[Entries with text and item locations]
╭──

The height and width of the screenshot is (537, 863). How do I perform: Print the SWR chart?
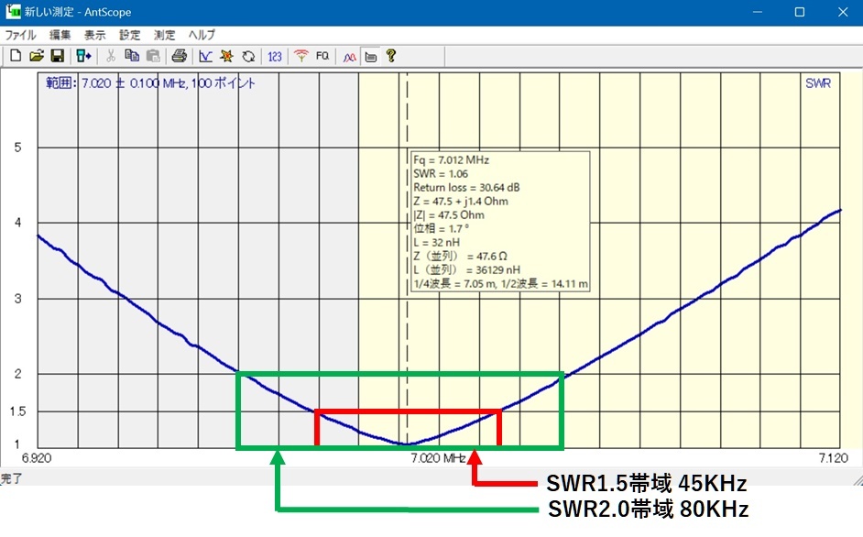[x=180, y=56]
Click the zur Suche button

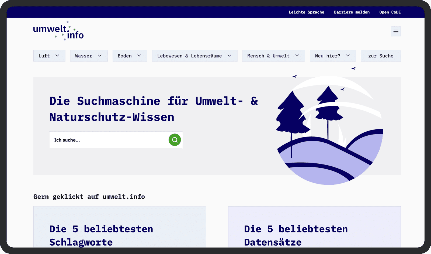click(x=381, y=56)
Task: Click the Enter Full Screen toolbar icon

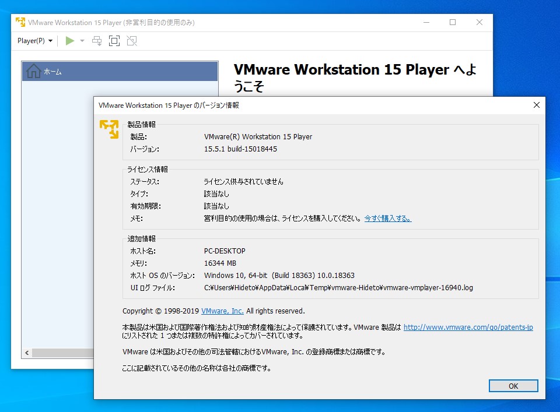Action: click(114, 40)
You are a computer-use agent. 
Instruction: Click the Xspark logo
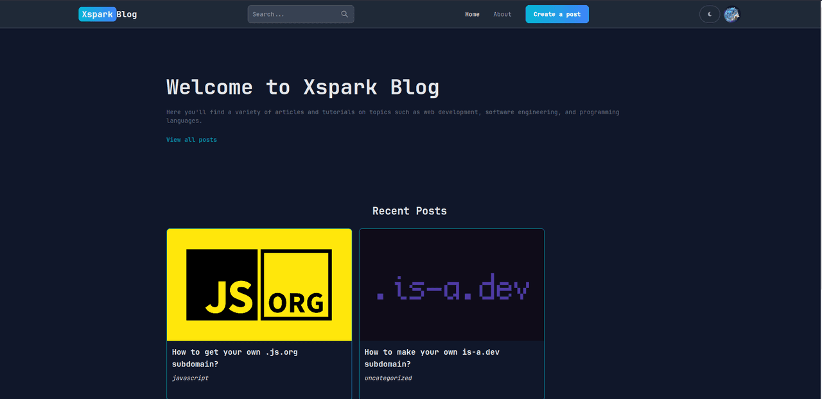click(97, 13)
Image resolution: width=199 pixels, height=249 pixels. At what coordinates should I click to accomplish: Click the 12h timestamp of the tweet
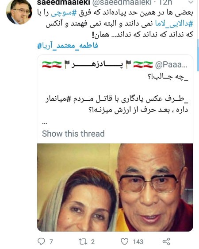tap(165, 2)
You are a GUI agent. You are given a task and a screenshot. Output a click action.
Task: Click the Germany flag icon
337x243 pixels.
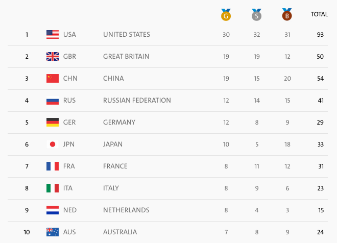click(x=53, y=123)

╰──

* [Exercise description]:
Reproduce each of the entries above verbatim, omitting the pictures from your reproduction.

* [Exercise solution]:
The height and width of the screenshot is (537, 863). How do I perform: Print the SWR chart?
[x=180, y=56]
Click the zur Suche button

click(x=381, y=56)
Task: Click the Enter Full Screen toolbar icon

Action: click(114, 40)
You are a computer-use agent. 
Instruction: Click the Xspark logo
click(97, 13)
Image resolution: width=199 pixels, height=249 pixels. At what coordinates should I click to accomplish: Click the 12h timestamp of the tweet
tap(165, 2)
You are a GUI agent. You are given a task and a screenshot. Output a click action.
Task: Click the Germany flag icon
337x243 pixels.
click(x=53, y=123)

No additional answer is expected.